Give back the records that follow exactly, images excluded.

◆ Information provided:
__________
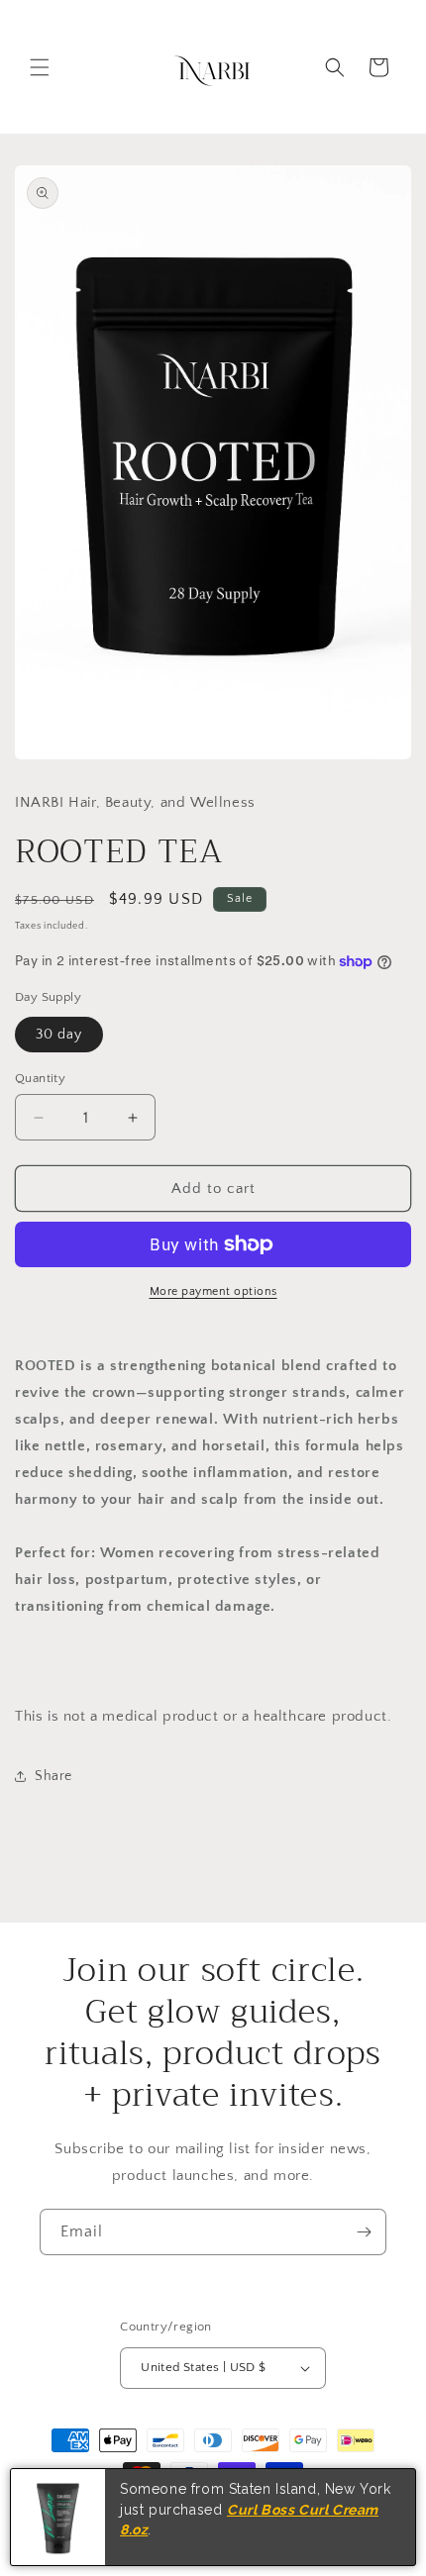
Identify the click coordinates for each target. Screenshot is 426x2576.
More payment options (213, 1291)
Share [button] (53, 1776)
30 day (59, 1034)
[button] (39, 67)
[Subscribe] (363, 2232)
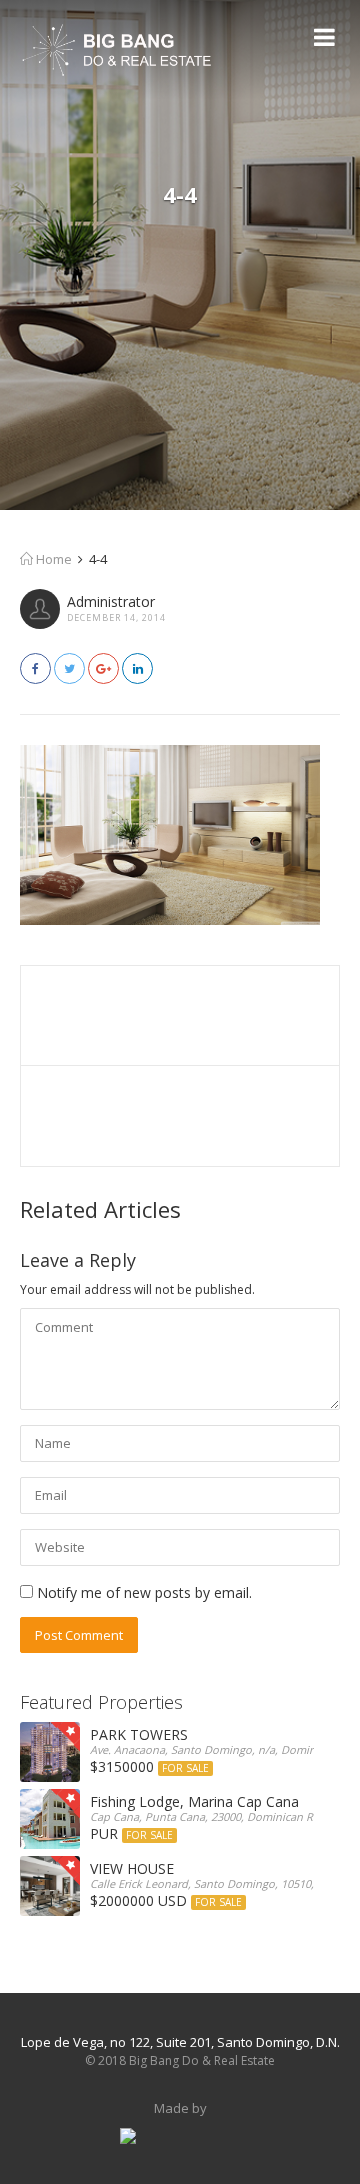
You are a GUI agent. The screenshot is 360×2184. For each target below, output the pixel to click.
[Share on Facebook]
__________
◆ Task response:
Identify the click coordinates for each target. Screenshot is 426x2576.
More payment options (213, 1291)
Share [button] (53, 1776)
30 day (59, 1034)
[button] (39, 67)
[Subscribe] (363, 2232)
You are a GUI agent. The screenshot is 360×2184. For each target below, output the pixel to click.
[Share on Facebook]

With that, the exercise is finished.